### AIM OF THE EXERCISE
Retype everything from the line containing "This screenshot has width=958, height=1232." down to the end of the lines, leaving out the pictures.

### Records for finding displayed items

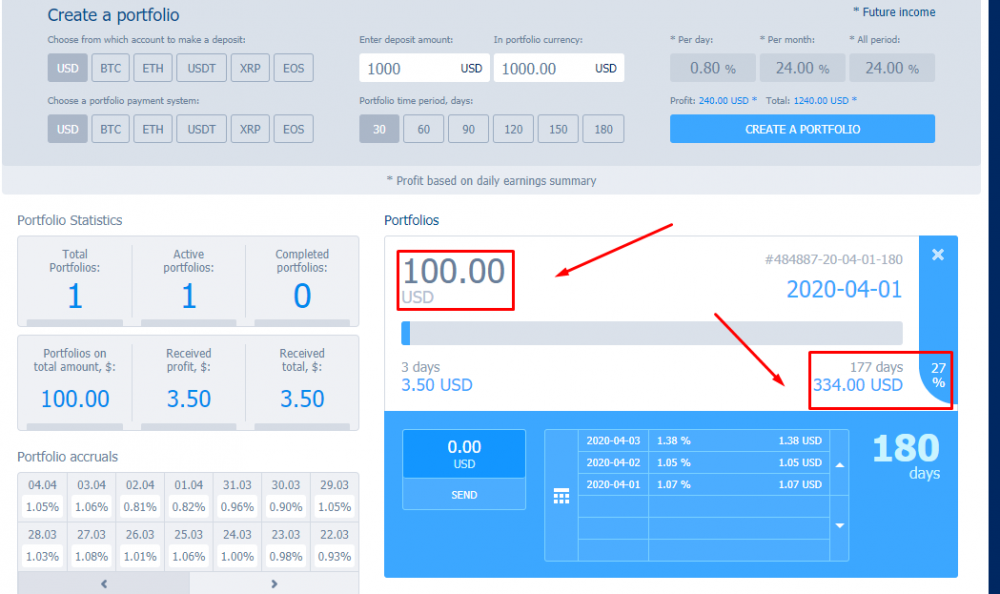Open the Future income link
The image size is (1000, 594).
coord(894,12)
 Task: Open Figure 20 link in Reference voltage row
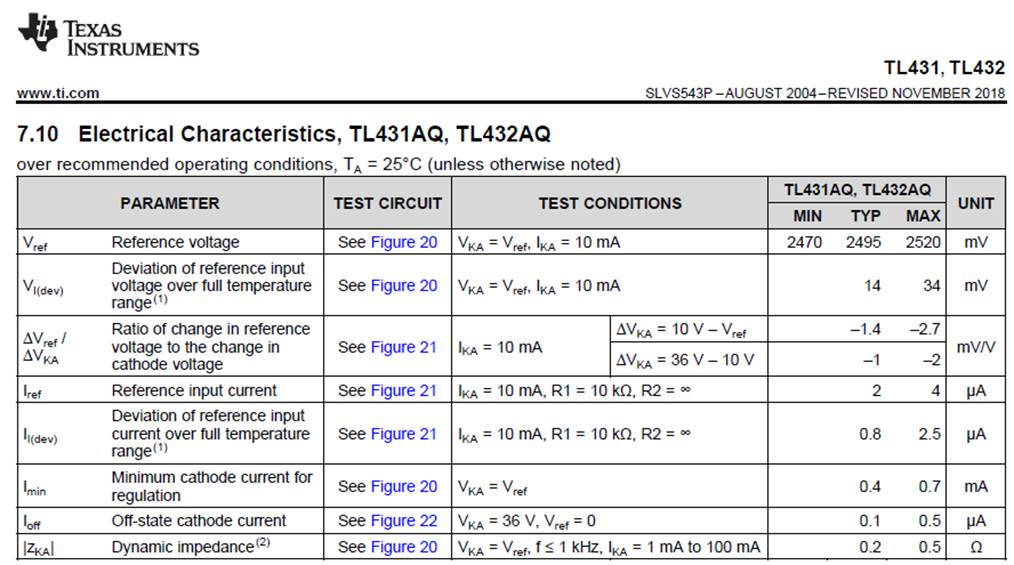pyautogui.click(x=404, y=242)
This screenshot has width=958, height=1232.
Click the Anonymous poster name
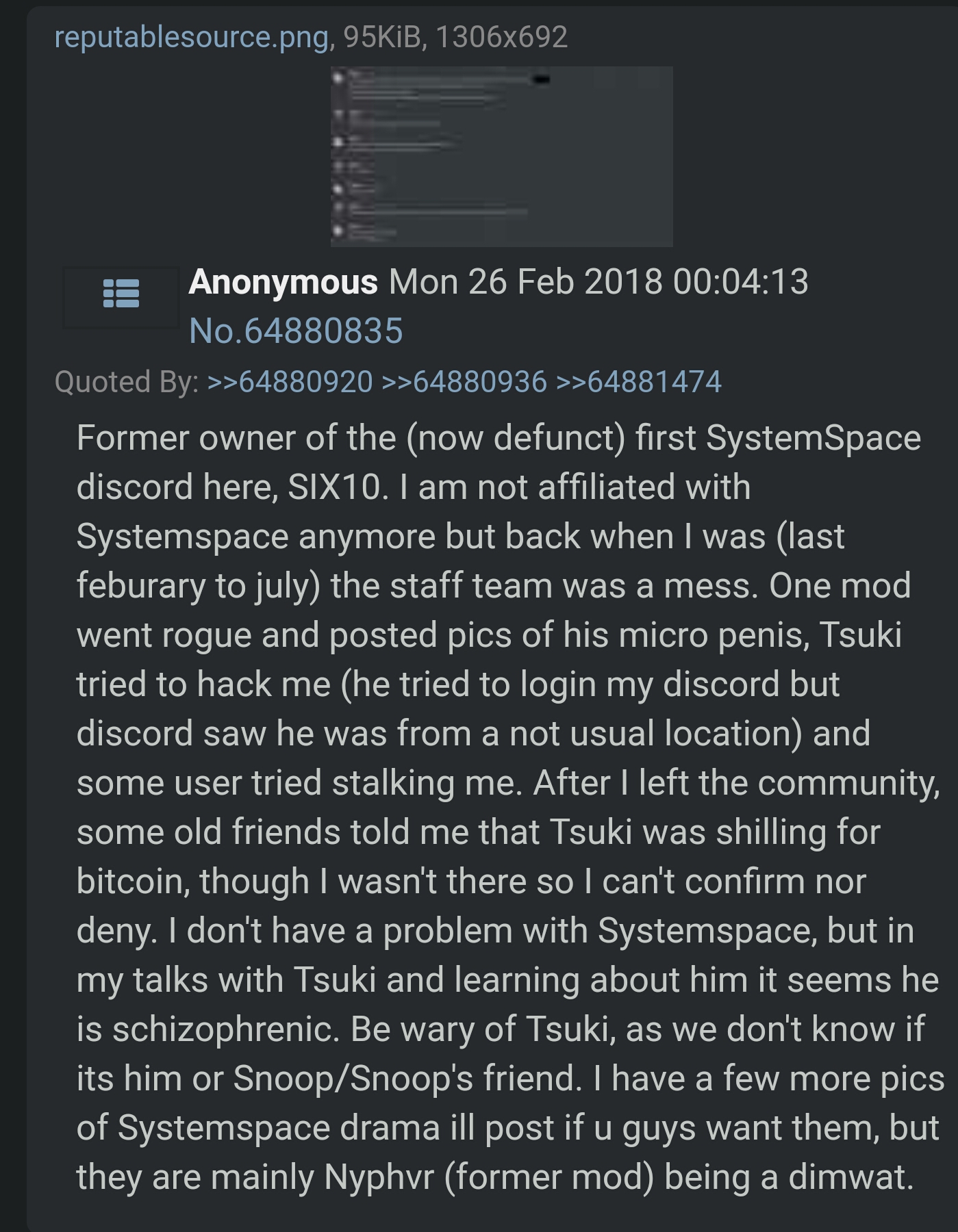coord(283,282)
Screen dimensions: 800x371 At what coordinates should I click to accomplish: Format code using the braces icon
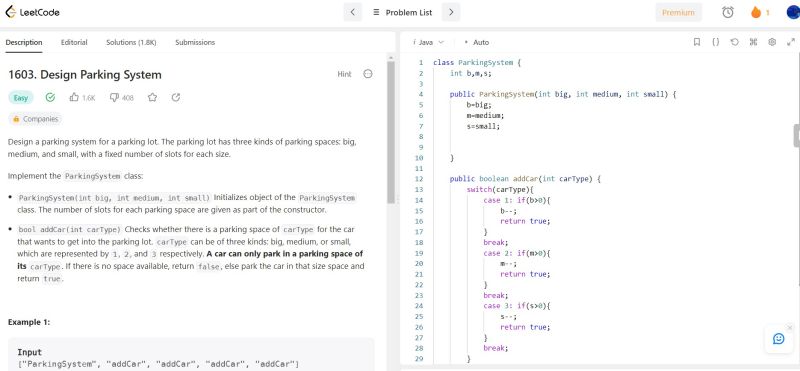tap(715, 42)
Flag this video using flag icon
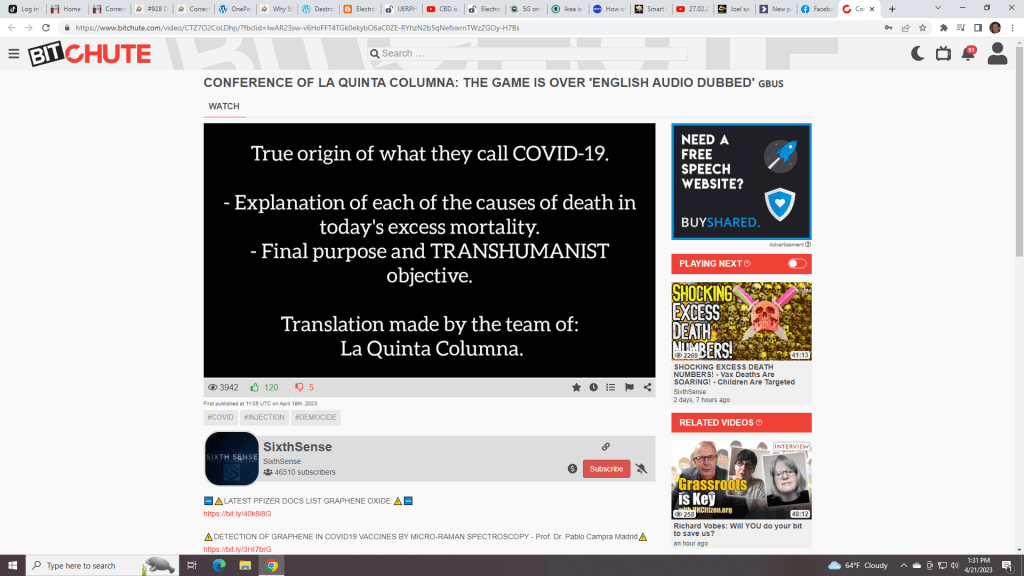 pos(629,387)
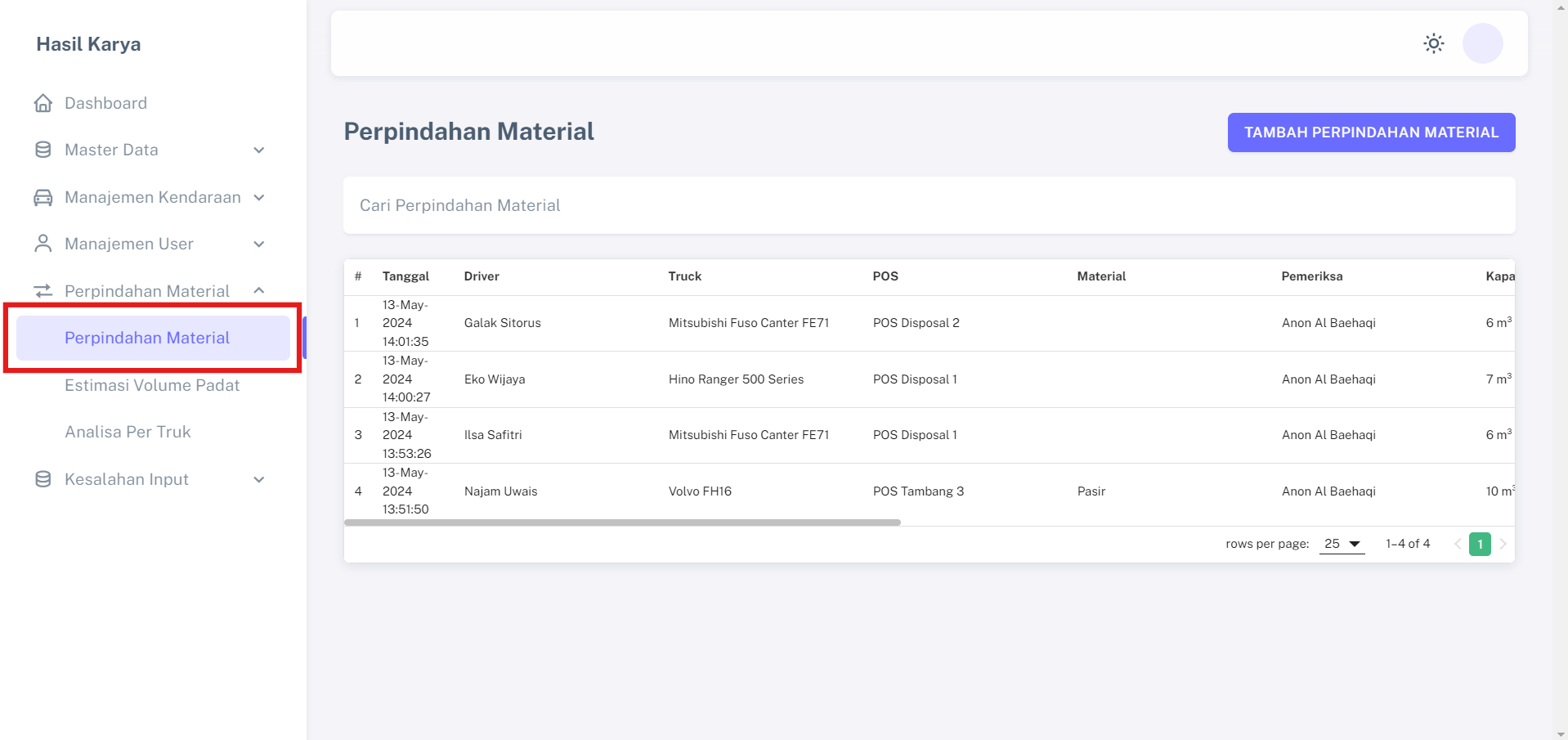Collapse the Perpindahan Material menu chevron
1568x740 pixels.
point(259,291)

### FINAL ANSWER
This screenshot has width=958, height=1232.
Click the Anonymous poster name
coord(283,282)
Screen dimensions: 800x371 At what coordinates should I click to accomplish: Format code using the braces icon
tap(715, 42)
Flag this video using flag icon
 pos(629,387)
Collapse the Perpindahan Material menu chevron
1568x740 pixels.
point(259,291)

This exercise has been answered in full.